I have a table of around 350m rows on a linked server in which I added an additional INT column to serve as a count(external_identification) of records as the result of a join on PACKAGE and DOC2. Since the tables are so large I'd like to process the update in batches, both so I can gauge progress and to avoid creating huge temp tables. Each column is indexed.
Would this be a good example where a CTE comes into play? Quite honestly they confuse me with the way they need to be written, it's hard to visualize...
The tables are structured as:
ServerA (utility SQL server)
Columns: Package_UUID nvarchar(255), MessageExtractState tinyint, [count] int (350m rows)
ServerB (main database server)
Columns: Package_UUID nvarchar(255), Package_id bigint (650m rows)

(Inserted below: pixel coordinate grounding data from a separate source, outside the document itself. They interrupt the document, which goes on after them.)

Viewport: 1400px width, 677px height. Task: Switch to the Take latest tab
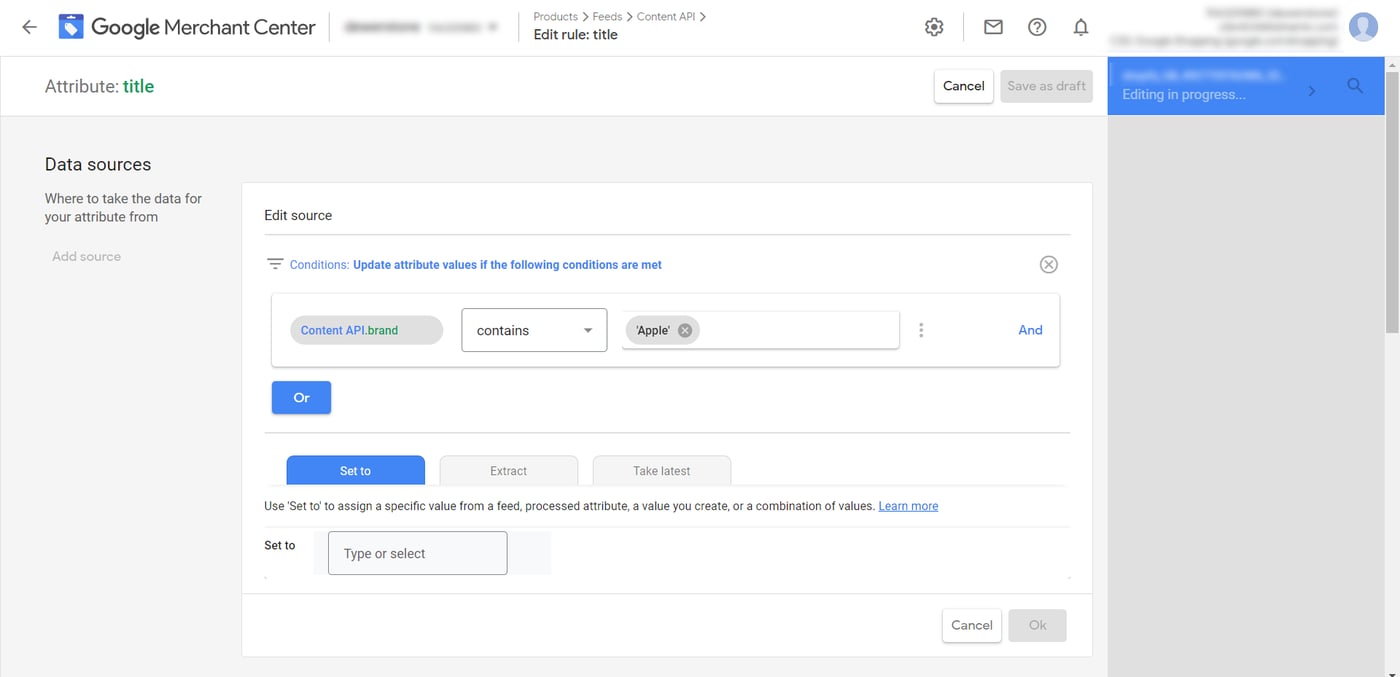tap(661, 470)
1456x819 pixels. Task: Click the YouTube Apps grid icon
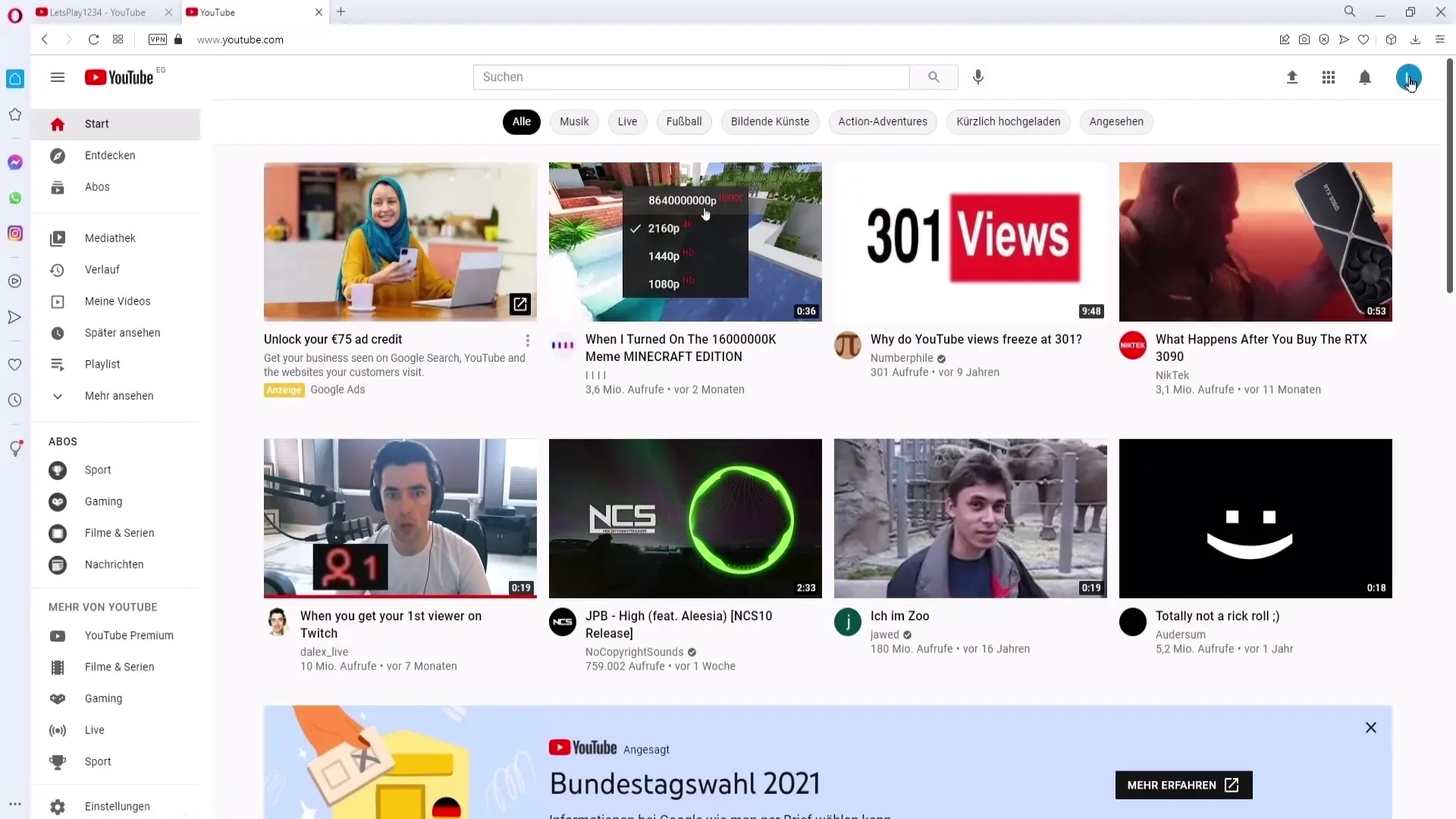point(1329,77)
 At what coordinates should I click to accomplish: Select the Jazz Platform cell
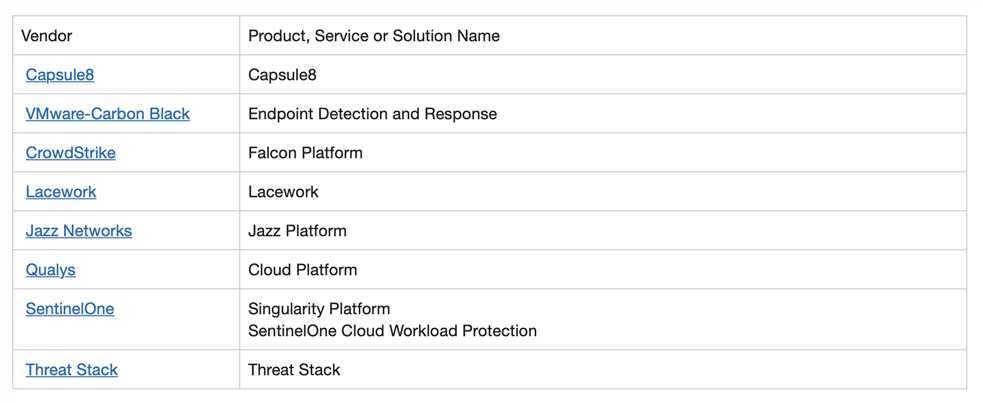297,231
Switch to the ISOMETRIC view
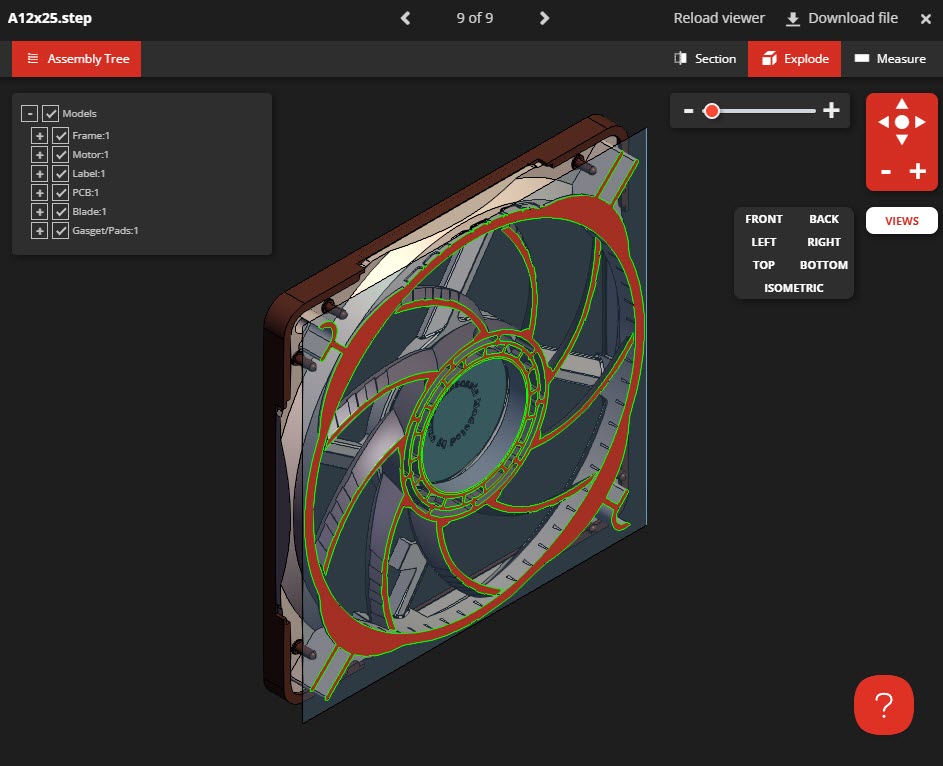This screenshot has height=766, width=943. point(794,288)
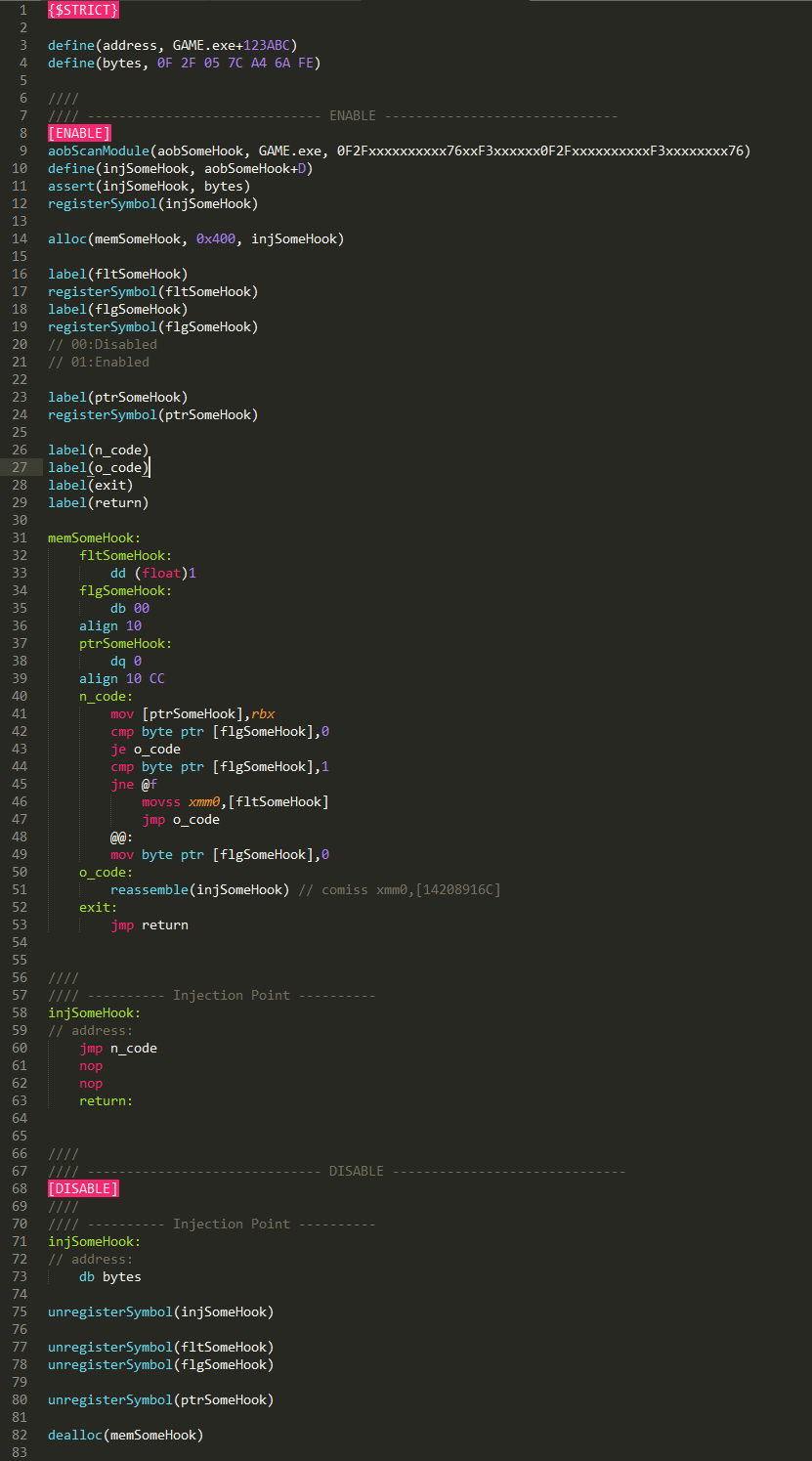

Columns: External_Identification nvarchar(255), Package_id bigint (2b rows)
Both SQL servers are linked both ways, if initiating the query from one is more efficient. I have a feeling issuing the query from ServerA will be, as it seems like the execution plan offers less remote queries.
I stopped the query below after 26 hours because I think I have a
syntax logic error. Can someone explain what it is and offer any suggestions please?
Executed from ServerA:
DECLARE @rowsUpdated INT SET @rowsUpdated = 1 WHILE (@rowsUpdated > 0) BEGIN UPDATE CLIP_IDs SET [Count] = x.[count] FROM ( SELECT TOP 50000 c.package_uuid ,count(d.external_identification) AS [count] FROM CLIP_IDs c INNER JOIN ServerB.DATABASE.dbo.package p(NOLOCK) ON c.package_uuid = p.package_uuid INNER JOIN ServerB.DATABASE.dbo.doc2 d(NOLOCK) ON p.package_id = d.package_id WHERE c.messageextractstate = 1 AND c.[count] IS NULL GROUP BY c.package_uuid ) x SET @rowsUpdated = @@rowcount PRINT N'Finished set of rows: ' + convert(VARCHAR, getdate(), 120) END
I stopped the query below after 26 hours because I think I have a syntax error. This is highly unlikely as SQL Server will parse the query first to check for syntax validation. + why are you doing cross server updates using Linked server on such huge tables ? That will be dog slow no matter what you do. Instead have an ETL job (SSIS) that will load the data locally to a staging table on the destination database (where you want to update the records). And then do the updates, it will be much quicker ! with SSIS you can even leverage on doing incremental loads as well.